Records from a collection

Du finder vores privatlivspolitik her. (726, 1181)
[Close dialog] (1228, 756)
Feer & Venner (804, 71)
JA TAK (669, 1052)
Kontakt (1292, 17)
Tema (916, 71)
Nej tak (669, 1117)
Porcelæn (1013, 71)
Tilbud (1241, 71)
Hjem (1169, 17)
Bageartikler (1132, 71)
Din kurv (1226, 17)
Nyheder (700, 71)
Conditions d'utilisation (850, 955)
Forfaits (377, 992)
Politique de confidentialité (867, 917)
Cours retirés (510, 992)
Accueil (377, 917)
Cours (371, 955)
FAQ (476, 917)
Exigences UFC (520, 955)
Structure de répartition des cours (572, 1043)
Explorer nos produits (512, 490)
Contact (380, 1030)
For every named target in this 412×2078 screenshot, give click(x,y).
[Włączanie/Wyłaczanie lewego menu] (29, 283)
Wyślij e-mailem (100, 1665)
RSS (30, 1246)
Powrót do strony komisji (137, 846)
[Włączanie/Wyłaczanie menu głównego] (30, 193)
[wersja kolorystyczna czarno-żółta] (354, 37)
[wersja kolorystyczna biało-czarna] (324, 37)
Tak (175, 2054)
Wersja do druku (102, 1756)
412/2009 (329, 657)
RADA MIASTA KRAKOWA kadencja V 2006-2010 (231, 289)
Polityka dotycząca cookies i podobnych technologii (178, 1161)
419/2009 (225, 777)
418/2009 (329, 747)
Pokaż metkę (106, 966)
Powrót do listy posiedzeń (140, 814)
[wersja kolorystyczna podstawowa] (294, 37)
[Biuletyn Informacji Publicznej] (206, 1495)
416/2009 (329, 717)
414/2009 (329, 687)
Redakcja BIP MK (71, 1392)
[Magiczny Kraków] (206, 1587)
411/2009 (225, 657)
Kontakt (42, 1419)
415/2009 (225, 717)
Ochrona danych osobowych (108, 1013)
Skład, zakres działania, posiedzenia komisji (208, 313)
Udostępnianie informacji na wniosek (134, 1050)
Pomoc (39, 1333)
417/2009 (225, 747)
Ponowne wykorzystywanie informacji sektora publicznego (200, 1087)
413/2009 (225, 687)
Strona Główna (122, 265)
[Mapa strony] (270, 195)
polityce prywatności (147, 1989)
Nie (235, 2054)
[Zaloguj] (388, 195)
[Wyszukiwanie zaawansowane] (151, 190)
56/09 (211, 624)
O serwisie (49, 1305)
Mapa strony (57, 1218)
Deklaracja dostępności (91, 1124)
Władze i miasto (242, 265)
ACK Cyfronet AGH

=== EXERCISE REQUIREMENTS ===
From the line containing "Deklaracja dostępności (91, 1124)" to the last line of the records above, please write out every line exactly and add nothing.

=== OUTPUT FOR THIS TASK ===
Deklaracja dostępności (91, 1124)
Władze i miasto (242, 265)
ACK Cyfronet AGH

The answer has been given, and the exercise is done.